The meeting came just weeks after Gov. Eric Holcomb allotted an additional $25 million to the troubled department.

Lawmakers on Monday unanimously passed a resolution that gave a few details about the topics assigned to a summer study committee for Child Services. Also, Democratic Party leaders asked Child Services’ new director, Terry Stigdon, to describe the “culture of fear” that lawmakers said they heard the department’s workers endure.

Stigdon said, “Fear that if they make a mistake, they’ll be immediately terminated. We’re human beings. As much as we’d like to be perfect, we can’t be. The fear to ask questions. We know if you can’t ask a question, how do you learn? That was something I found as well, when I visited around the state.” 

Stigdon said that has got to change.

Child Services finished a complete audit weeks ago as ordered by Holcomb. 

Even after hearing directly from the new Child Services director, state Sen. Karen Tallian, a Democrat from Portage, said she was still confused about exactly how much money Child Services needs to right the ship. 

Tallian said, “Getting the money straight with DCS has got to be a priority.
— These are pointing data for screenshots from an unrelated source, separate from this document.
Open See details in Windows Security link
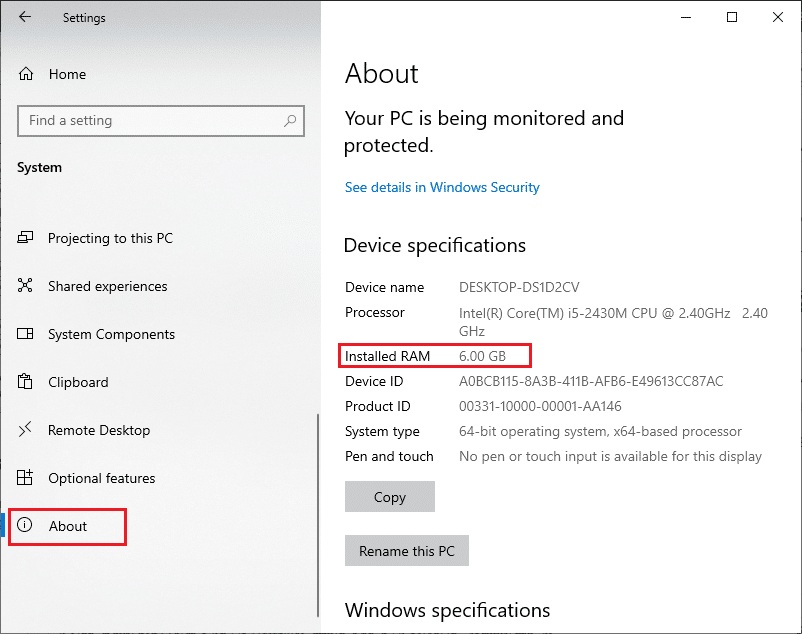 [442, 187]
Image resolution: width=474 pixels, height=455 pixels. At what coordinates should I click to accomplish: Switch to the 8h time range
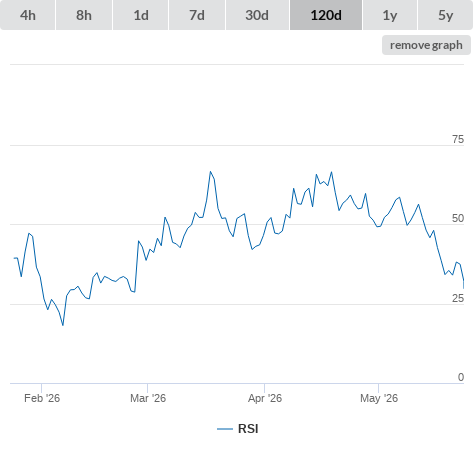[84, 15]
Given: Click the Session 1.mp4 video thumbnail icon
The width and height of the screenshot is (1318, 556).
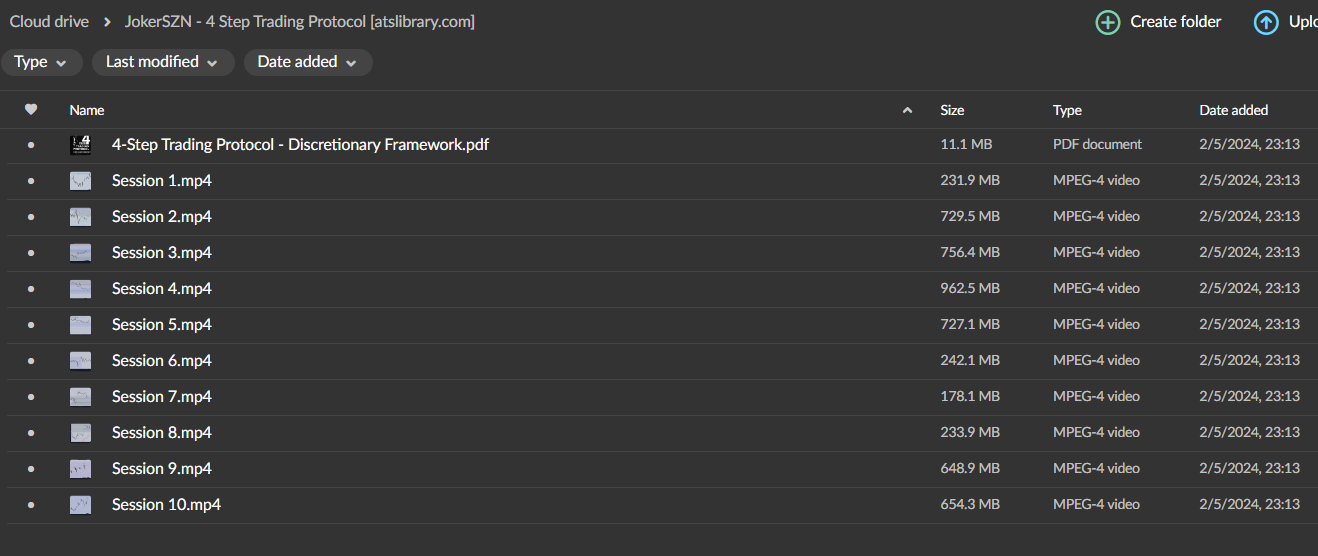Looking at the screenshot, I should tap(81, 181).
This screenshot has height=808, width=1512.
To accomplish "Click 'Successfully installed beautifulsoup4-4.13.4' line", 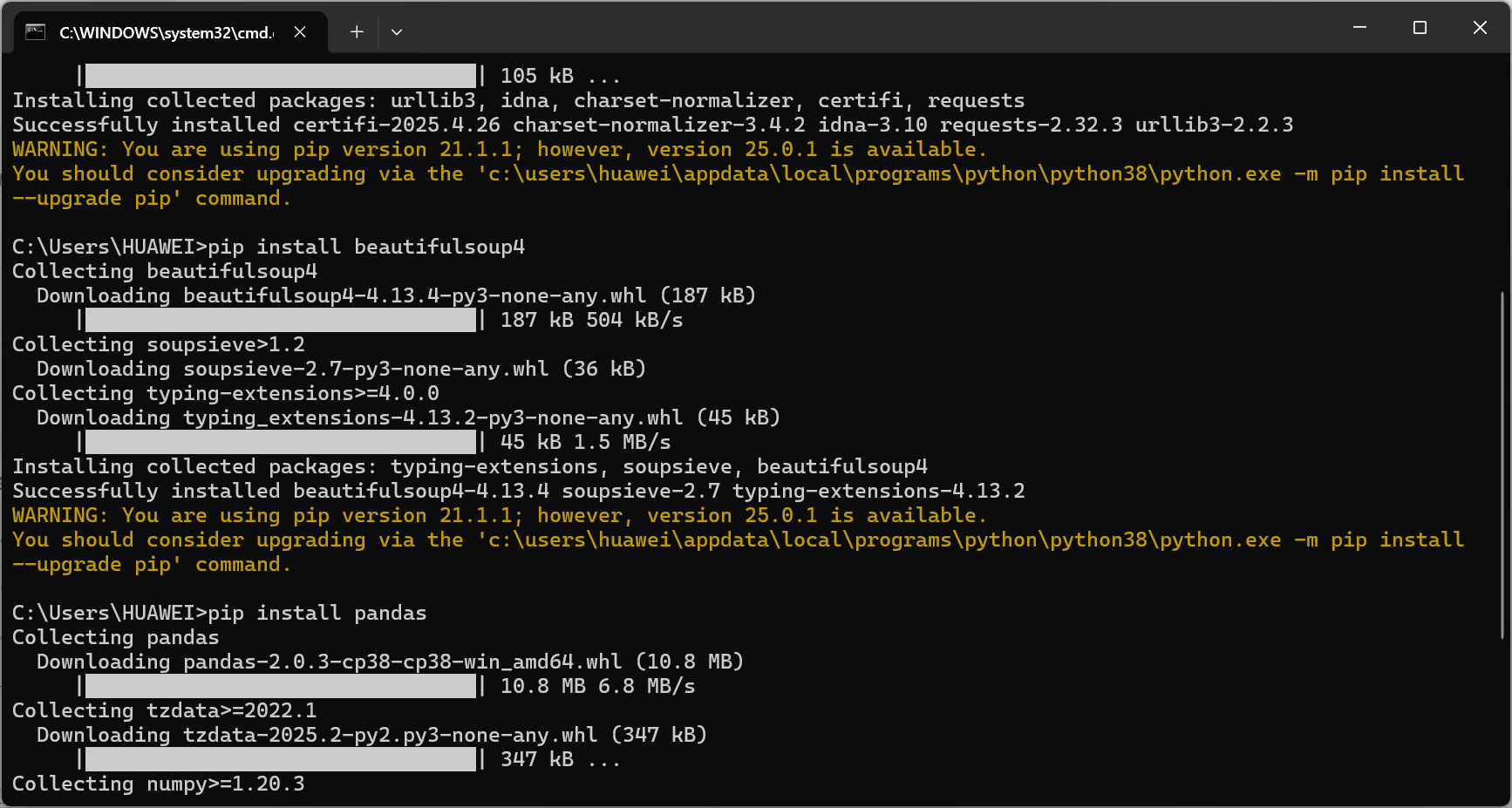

We heard from Mary Beth Bonaventura (the former Child Services director who resigned in December) that she didn’t have enough money to operate, to hire the case managers she needed.”

Republican leaders praised the Holcomb administration for taking action to fix Child Services. House Speaker Brian Bosma serves as chair of the Legislative Council that met Monday. He acknowledged problems within the department for years. Bosma also noted he learned around February that a Child Services audit from a year ago and had not been put into practice. 

Bosma said, “I don’t know that I’m upset or angered by that. It was in the hands of a person who had been very critical of the department, so that was a bit disturbing that there was a report available that perhaps could have addressed some of the issues.”

So, what happens next?

The Child Services oversight committee is scheduled to meet in just about two weeks, on July 18.  We’re expecting more developments to come from that meeting and as Child Services continues to dive into the most recent audit recommendations.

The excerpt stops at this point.